**Problem to solve**
All lines in the material below that contain "computer" should be located and copied.

● ● ● ● ● ● ●

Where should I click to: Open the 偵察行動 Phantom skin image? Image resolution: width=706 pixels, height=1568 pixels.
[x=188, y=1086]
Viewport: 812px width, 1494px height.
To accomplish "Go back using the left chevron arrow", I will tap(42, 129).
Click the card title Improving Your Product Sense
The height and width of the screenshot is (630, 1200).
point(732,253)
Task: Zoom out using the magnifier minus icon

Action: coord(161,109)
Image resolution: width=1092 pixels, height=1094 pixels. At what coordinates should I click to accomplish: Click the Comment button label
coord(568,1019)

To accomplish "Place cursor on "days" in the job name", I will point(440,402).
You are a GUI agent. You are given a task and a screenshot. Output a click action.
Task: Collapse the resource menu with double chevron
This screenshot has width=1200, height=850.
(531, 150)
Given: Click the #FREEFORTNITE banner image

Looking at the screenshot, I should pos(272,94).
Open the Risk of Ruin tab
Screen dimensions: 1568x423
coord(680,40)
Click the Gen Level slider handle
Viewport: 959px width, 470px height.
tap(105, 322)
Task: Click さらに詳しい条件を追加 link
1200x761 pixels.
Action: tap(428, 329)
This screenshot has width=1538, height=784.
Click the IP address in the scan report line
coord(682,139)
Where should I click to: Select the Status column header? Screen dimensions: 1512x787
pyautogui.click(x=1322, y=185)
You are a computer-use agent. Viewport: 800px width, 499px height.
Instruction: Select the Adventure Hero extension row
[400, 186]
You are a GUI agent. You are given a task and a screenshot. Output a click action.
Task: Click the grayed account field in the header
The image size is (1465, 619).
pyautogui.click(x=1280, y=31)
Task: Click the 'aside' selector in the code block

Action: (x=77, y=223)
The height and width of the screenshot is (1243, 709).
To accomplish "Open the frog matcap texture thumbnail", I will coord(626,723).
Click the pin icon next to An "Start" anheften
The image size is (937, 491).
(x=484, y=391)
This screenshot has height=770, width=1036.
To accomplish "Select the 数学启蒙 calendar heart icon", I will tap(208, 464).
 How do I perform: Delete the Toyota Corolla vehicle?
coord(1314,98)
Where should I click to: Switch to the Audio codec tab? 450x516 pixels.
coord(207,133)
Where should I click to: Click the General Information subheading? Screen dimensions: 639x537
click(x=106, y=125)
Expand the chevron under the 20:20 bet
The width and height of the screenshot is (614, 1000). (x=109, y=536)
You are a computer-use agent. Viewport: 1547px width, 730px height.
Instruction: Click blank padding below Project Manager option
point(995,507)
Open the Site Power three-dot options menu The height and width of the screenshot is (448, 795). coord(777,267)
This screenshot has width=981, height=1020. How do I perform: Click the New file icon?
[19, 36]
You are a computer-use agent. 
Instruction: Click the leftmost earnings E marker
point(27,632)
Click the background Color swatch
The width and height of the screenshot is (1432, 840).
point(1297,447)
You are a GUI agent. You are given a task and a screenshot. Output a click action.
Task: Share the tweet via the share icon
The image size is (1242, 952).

● ● ● ● ● ● ●

**Completed task**
You are a computer-use agent. Viewport: 800px width, 499px height.
You are a computer-use agent. Viewport: 1547px width, 730px height.
You are a computer-use agent. 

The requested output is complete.